Something that is really important to me when dating is the ability to share great conversation; amongst other reasons, it’s one way to know if you guys have a good vibe or not. Good conversation also makes the other person more attractive. However, they were more interested in their sexual desires based on where the conversation kept leading to after each question. By the end of dinner, I felt somewhat uncomfortable. Repeatedly, they would disclose their intention wasn’t to pressure me but would somehow follow up with a sexual comment. It was like the whole night was built up just to have sex.

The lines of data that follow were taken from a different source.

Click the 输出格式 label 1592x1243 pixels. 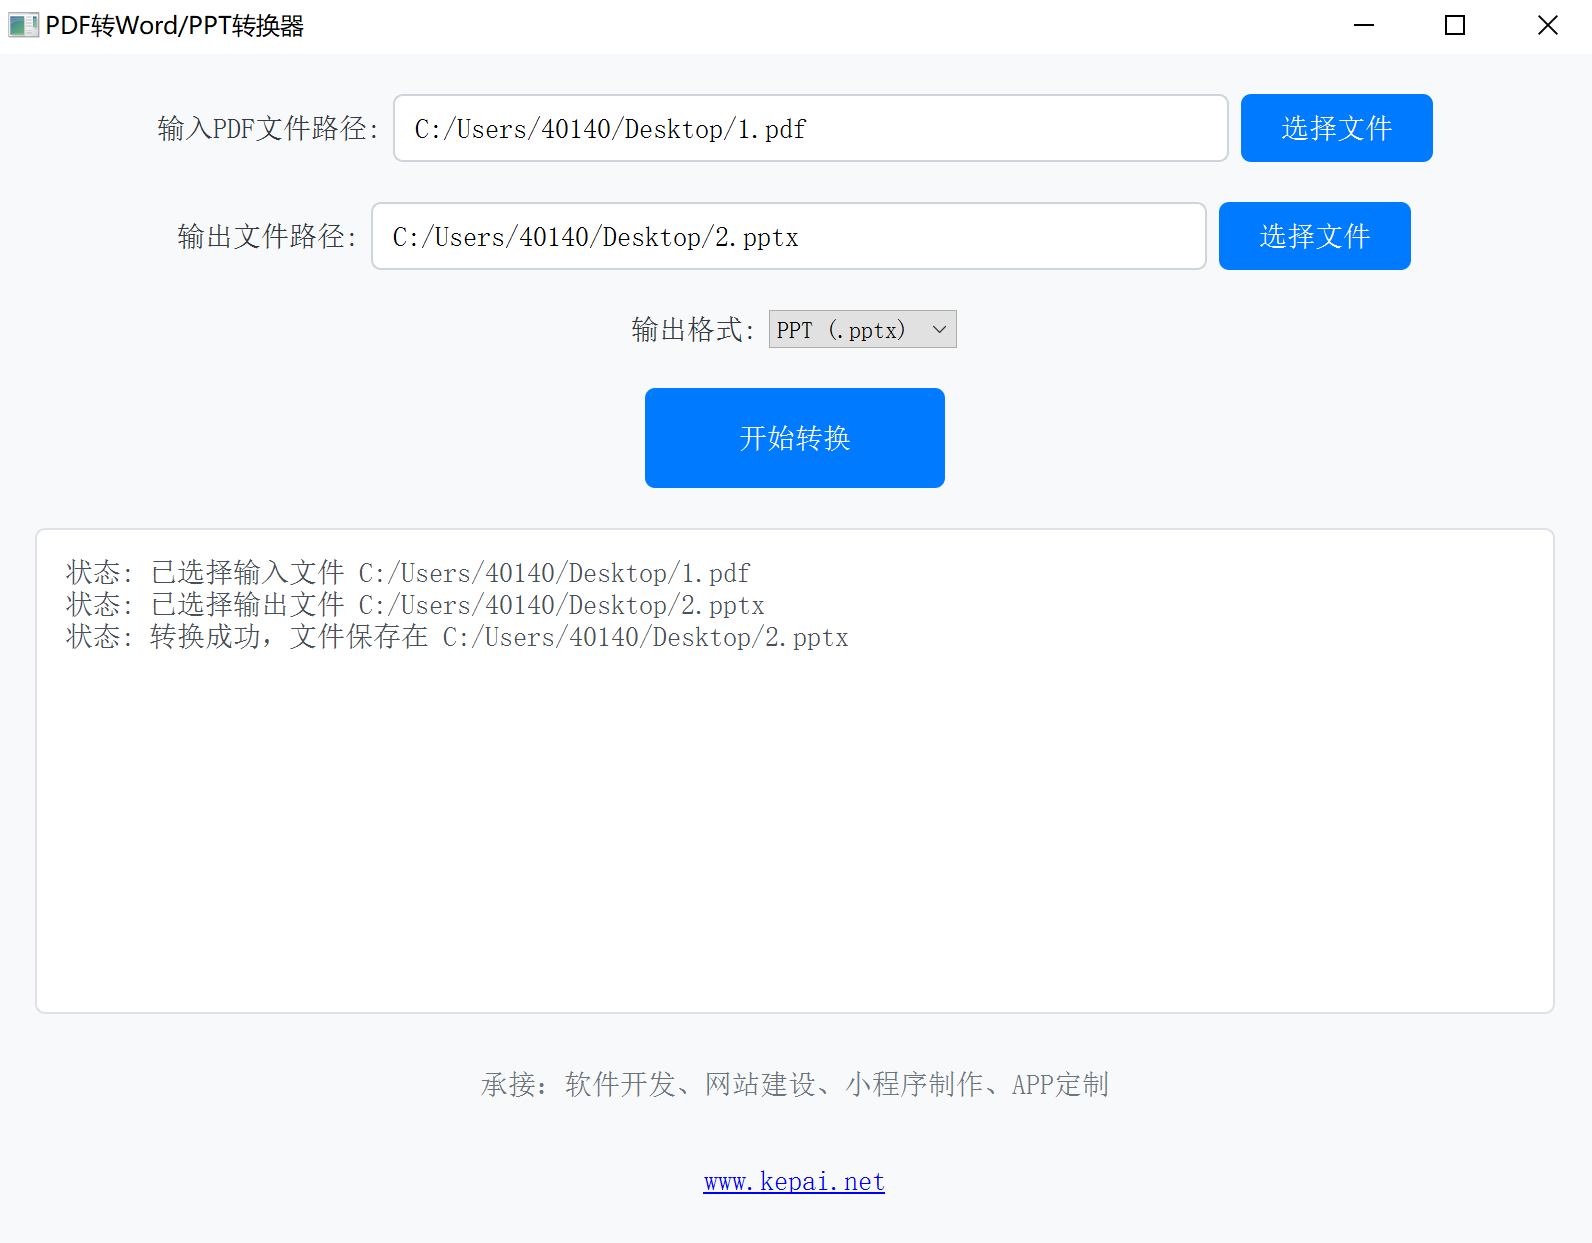tap(692, 330)
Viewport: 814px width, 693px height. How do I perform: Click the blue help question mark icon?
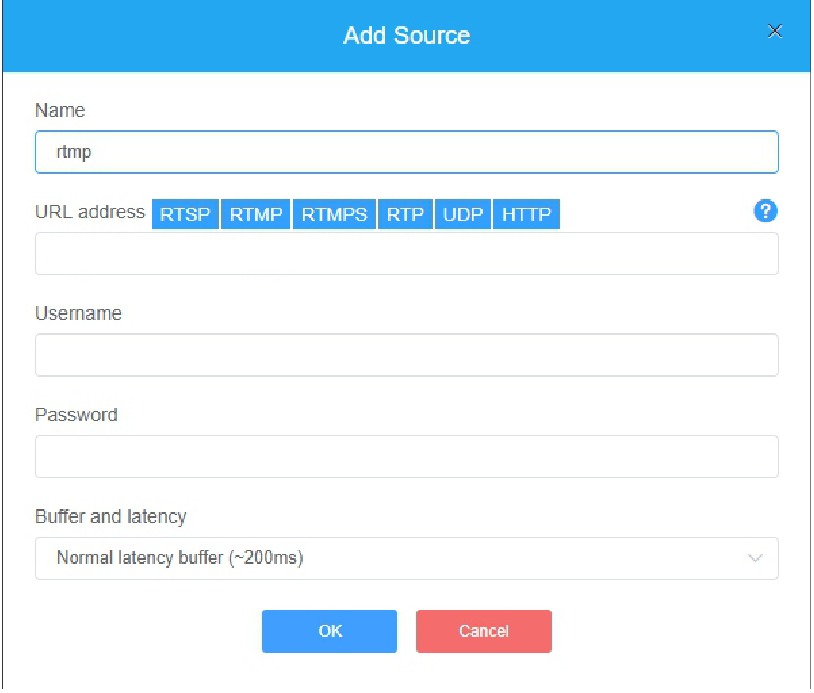[765, 211]
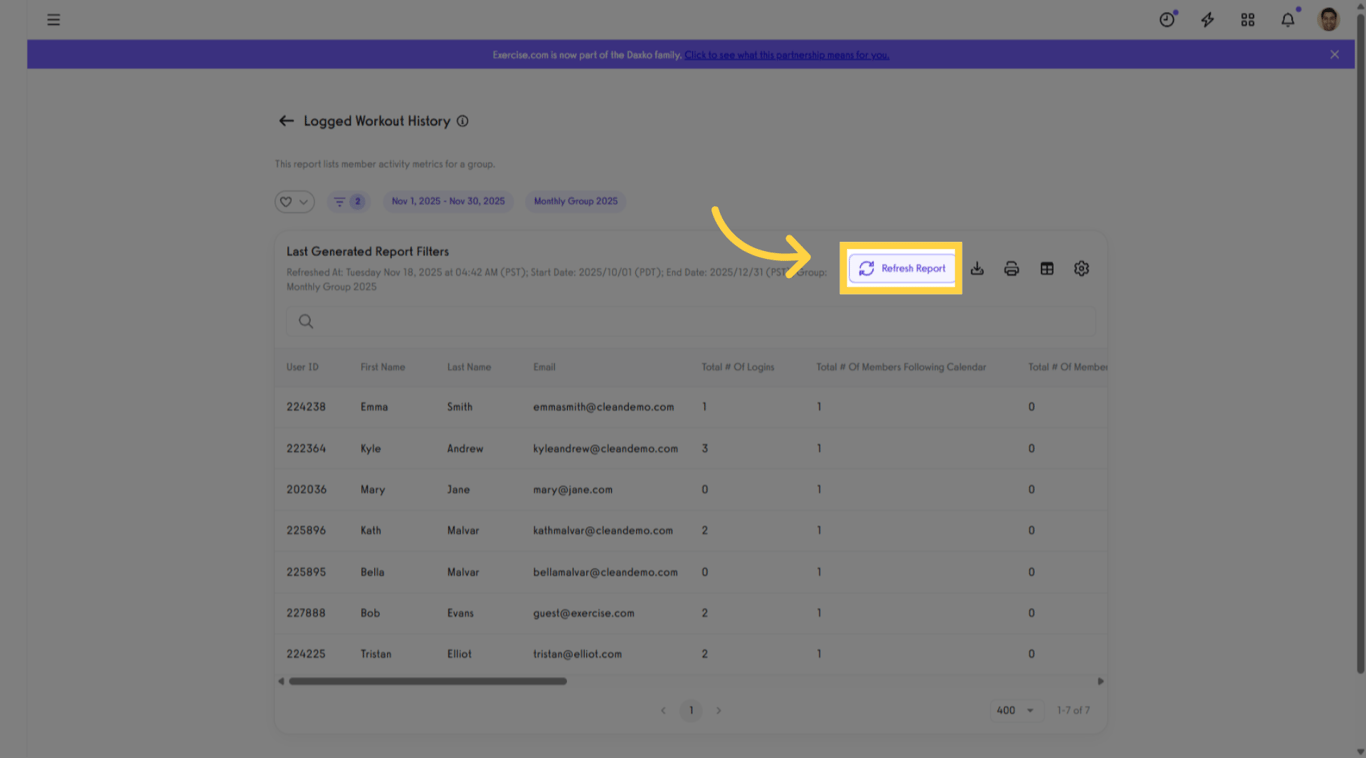Select the Nov 1 - Nov 30 date chip
1366x758 pixels.
(448, 202)
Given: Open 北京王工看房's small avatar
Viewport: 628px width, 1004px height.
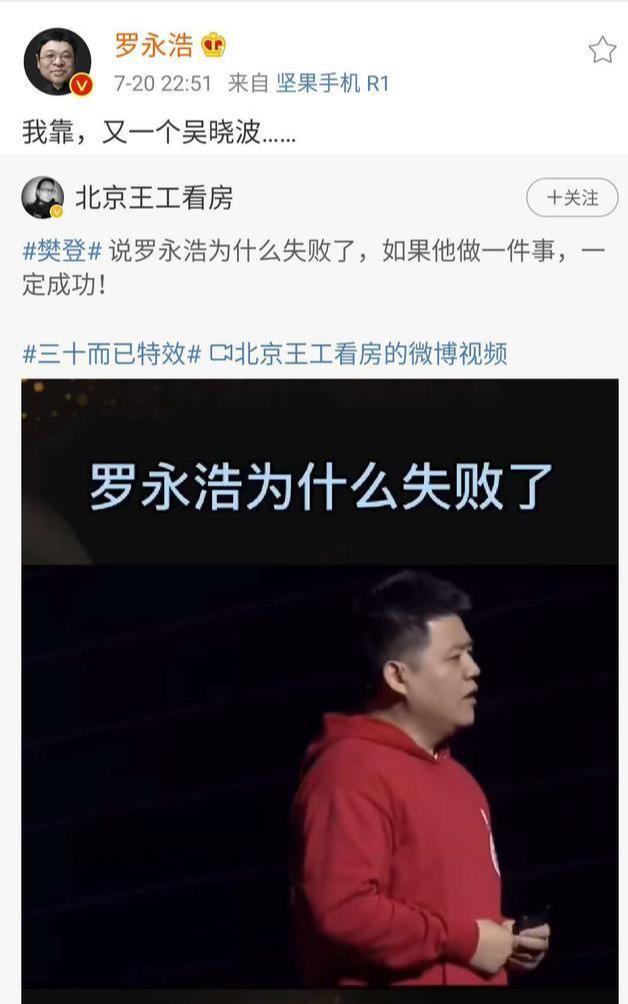Looking at the screenshot, I should (43, 197).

What made it uncomfortable was that in a way, they made it seem like they were entitled to getting sexual favors because they asked to take me out and covered the tab. Now, I have no problem paying for dinner or anything else for that matter. But with the suggestive comments and their assumption that they were entitled to have sex at my house, I began to feel overly pressured. 

Photo by Markus Spiske on Unsplash


With the #MeToo movement being so significant in this era, we often think about women being victims to men relating to sexual abuse and harassment. Unconsciously, this is how I viewed the campaign. I never really considered the experiences of individuals in the LGBTQ community who have their own survivorship experience with the #MeToo campaign, until I’ve experienced it myself. 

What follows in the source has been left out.